The scores in each round:

>>> for row in mp.score_history:
...     print([round(element, 1) for element in row])
[[6.0, 7.08, 6.99, 6.99],
[6.0, 7.08, 6.99, 6.99],
[3.0, 7.04, 7.04, 4.98],
[3.04, 3.04, 3.04, 2.97],
[3.04, 3.04, 3.04, 2.97]]


The MoranProcess class also accepts an argument for a mutation rate. Nonzero mutation changes the Markov process so that it no longer has absorbing states, and will iterate forever. To prevent this, iterate with a loop (or function like takewhile from itertools):

>>> import axelrod as axl
>>> axl.seed(4) # for reproducible example
>>> players = [axl.Cooperator(), axl.Defector(),
...               axl.TitForTat(), axl.Grudger()]
>>> mp = axl.MoranProcess(players, mutation_rate=0.1)
>>> for _ in mp:
...     if len(mp.population_distribution()) == 1:
...         break
>>> mp.population_distribution()
Counter({'Cooperator': 4})


## Moran Process on Graphs¶

The library also provides a graph-based Moran process [Shakarian2013] with MoranProcessGraph. To use this class you must supply at least one Axelrod.graph.Graph object, which can be initialized with just a list of edges:

edges = [(source_1, target1), (source2, target2), ...]


The nodes can be any hashable object (integers, strings, etc.).

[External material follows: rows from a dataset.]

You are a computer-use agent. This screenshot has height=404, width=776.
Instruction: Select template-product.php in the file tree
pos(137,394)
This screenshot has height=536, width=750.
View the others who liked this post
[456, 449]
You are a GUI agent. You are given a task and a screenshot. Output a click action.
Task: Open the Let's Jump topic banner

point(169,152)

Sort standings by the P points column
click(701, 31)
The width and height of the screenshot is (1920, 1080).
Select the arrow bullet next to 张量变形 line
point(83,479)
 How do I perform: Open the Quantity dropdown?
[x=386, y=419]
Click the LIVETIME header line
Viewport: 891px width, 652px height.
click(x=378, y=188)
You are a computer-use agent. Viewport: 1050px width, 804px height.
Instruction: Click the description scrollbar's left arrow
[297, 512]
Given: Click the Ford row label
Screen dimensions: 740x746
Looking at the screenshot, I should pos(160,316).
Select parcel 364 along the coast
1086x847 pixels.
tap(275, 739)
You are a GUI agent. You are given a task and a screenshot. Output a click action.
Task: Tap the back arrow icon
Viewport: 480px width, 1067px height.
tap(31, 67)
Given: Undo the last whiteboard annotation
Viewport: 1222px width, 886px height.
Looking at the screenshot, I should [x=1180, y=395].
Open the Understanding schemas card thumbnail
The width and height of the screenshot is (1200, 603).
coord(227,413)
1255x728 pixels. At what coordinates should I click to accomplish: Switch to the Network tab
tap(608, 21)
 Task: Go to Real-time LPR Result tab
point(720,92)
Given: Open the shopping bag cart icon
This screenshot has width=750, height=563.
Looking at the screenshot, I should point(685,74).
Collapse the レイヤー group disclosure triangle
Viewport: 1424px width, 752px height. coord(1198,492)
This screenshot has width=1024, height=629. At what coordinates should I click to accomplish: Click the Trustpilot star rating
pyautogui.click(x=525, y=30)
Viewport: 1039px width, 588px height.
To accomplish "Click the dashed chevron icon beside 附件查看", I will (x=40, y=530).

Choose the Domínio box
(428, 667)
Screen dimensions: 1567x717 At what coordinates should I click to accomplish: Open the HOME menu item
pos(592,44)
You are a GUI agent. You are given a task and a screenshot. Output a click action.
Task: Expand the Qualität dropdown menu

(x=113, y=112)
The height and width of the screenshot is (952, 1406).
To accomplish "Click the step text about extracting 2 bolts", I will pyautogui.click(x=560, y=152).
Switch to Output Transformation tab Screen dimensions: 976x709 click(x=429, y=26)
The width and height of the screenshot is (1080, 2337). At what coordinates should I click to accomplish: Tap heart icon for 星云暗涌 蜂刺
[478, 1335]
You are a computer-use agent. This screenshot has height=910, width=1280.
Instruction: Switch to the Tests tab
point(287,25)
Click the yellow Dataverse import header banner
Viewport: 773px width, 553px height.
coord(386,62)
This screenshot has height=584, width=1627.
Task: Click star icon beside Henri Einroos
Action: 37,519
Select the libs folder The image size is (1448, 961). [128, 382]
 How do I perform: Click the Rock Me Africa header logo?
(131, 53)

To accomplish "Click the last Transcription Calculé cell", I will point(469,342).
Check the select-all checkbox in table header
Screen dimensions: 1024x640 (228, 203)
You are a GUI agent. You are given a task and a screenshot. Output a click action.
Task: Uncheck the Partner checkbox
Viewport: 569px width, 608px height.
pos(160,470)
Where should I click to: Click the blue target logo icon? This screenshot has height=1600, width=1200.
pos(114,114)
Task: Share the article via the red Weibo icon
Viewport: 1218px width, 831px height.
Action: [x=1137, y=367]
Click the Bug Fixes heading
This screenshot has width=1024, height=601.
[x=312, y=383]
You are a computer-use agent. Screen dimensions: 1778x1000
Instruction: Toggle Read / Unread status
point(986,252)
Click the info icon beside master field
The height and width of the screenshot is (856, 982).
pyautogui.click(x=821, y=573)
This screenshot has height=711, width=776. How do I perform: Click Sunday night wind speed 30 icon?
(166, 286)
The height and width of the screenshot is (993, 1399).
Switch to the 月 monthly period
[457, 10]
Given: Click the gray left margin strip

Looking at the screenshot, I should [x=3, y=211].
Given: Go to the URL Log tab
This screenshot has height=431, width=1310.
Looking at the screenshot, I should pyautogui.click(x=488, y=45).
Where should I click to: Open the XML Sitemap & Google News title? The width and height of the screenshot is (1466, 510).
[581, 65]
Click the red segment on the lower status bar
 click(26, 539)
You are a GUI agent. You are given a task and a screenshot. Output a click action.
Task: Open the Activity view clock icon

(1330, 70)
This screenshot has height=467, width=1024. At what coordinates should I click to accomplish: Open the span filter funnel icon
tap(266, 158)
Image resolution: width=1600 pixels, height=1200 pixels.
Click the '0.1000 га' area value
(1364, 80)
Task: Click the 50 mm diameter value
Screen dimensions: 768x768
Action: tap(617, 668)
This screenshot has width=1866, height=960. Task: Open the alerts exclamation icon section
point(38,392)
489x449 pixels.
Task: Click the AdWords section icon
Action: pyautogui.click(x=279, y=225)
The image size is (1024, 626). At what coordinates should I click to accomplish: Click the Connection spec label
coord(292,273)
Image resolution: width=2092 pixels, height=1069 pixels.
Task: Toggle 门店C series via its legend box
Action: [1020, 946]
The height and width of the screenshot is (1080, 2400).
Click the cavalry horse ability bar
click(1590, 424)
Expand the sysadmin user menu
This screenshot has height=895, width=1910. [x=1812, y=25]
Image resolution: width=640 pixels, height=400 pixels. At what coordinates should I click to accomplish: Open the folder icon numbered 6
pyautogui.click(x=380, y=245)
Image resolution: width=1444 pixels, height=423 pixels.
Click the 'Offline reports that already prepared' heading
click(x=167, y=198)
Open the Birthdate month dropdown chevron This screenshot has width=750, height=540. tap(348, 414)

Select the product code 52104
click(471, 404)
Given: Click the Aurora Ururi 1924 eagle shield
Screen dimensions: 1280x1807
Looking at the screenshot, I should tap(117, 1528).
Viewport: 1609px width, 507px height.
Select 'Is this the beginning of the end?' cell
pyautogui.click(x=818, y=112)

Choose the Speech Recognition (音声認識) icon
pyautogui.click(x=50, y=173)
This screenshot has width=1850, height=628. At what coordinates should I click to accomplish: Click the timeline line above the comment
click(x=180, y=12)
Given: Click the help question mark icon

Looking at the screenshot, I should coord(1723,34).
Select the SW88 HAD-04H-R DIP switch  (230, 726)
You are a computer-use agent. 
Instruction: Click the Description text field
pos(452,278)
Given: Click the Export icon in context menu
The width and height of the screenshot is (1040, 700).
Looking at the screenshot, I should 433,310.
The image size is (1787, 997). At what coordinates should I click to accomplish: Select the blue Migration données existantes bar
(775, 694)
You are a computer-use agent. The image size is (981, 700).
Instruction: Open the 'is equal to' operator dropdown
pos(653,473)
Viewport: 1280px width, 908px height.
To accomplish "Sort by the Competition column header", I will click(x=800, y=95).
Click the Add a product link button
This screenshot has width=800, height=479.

For example:

>>> from axelrod.graph import Graph
>>> edges = [(0, 1), (1, 2), (2, 3), (3, 1)]
>>> graph = Graph(edges)


Graphs are undirected by default. Various intermediates such as the list of neighbors are cached for efficiency by the graph object.

A Moran process can be invoked with one or two graphs. The first graph, the interaction graph, dictates how players are matched up in the scoring phase. Each player plays a match with each neighbor. The second graph dictates how players replace another during reproduction. When an individual is selected to reproduce, it replaces one of its neighbors in the reproduction graph. If only one graph is supplied to the process, the two graphs are assumed to be the same.

To create a graph-based Moran process, use a graph as follows:

>>> import axelrod
>>> from axelrod import Cooperator, Defector, MoranProcessGraph
>>> from axelrod.graph import Graph
>>> axelrod.seed(40)
>>> edges = [(0, 1), (1, 2), (2, 3), (3, 1)]
>>> graph = Graph(edges)
>>> players = [Cooperator(), Cooperator(), Cooperator(), Defector()]
>>> mp = MoranProcessGraph(players, interaction_graph=graph)
>>> results = mp.play()
>>> mp.population_distribution()
Counter({'Cooperator': 4})


You can supply the reproduction_graph as a keyword argument. The standard Moran process is equivalent to using a complete graph for both graphs.